Sunday 3 November 2013

Is the writing on the wall for the BBC licence fee?


The Sunday Telegraph's assault on the BBC continues. 

They commissioned the polling company ICM to ask the public about the BBC licence fee, and the results are startling, with 70% of voters responding that the licence fee "should be abolished or cut".

That figure breaks down into 49% saying the fee should be completely abolished, and 21% saying that the present £145.50 fee should be cut. Only 10% were willing to see the fee increase in line with inflation, and only 0.3% supported an above-inflation rise. 

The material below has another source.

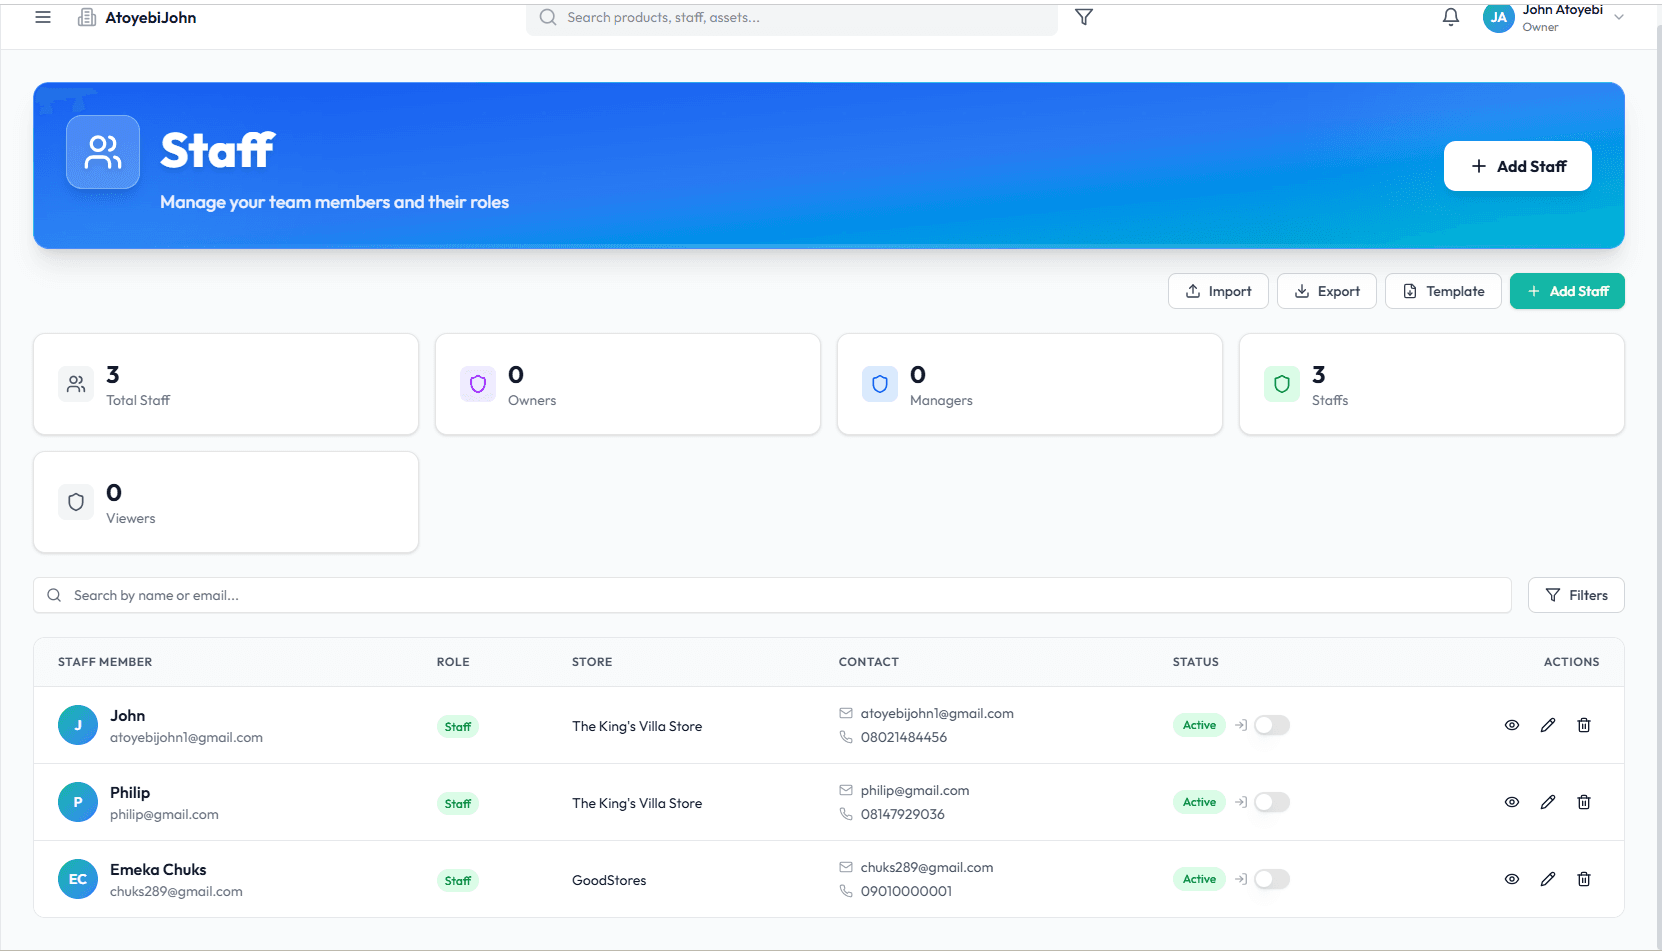The width and height of the screenshot is (1662, 951).
Task: Open the hamburger navigation menu
Action: point(42,17)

The Telegraph adds, "There was wide support for the idea of the BBC developing alternative sources of income, such as through advertising, while ending its funding from the licence fee" - indeed, 63% of respondents backed that very idea. 
Martin Boon, director of ICM research, said it appeared that the “writing is on the wall” for the 90 year-old funding arrangement.
“The public appear to be putting the BBC licence fee on a notice period. They do not think the BBC merits exclusive access to it, and they certainly don't think the BBC should be solely reliant on it.
“In a multi-channel environment in which half the public think the licence fee should be scrapped, it's hard to imagine that the next settlement can offer generous terms.
“If the public had their way, the licence fee could easily be seen as the next victim of austerity resetting.”
Just a few years ago, such polling results would have been unthinkable. It's a measure of how far the various recent scandals have impacted on trust in the BBC perhaps, that's support for the licence fee seems to have crumbled - if these results are accurate. The public's growing anger at publicly-funded wastefulness, especially in this time of austerity, cannot be helping the BBC either. 

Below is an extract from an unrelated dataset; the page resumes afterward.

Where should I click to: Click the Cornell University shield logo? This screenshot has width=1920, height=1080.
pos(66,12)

Those figures, of course, don't tell us just how strongly people feel about the issue and the BBC, naturally, is having none of it anyway:
A BBC spokesman said the corporation’s own “long term” research had shown that support for the licence fee had grown by 16 percentage points since 2004, to 47 per cent. This makes the licence fee the most popular means of funding the BBC, ahead of subscription and advertising, the spokesman said.
“With 96 per cent of the UK population using BBC services for more than 18 hours a week on average, the licence fee model has shown itself resilient and continues to remain good value for money to the public,” the spokesman said.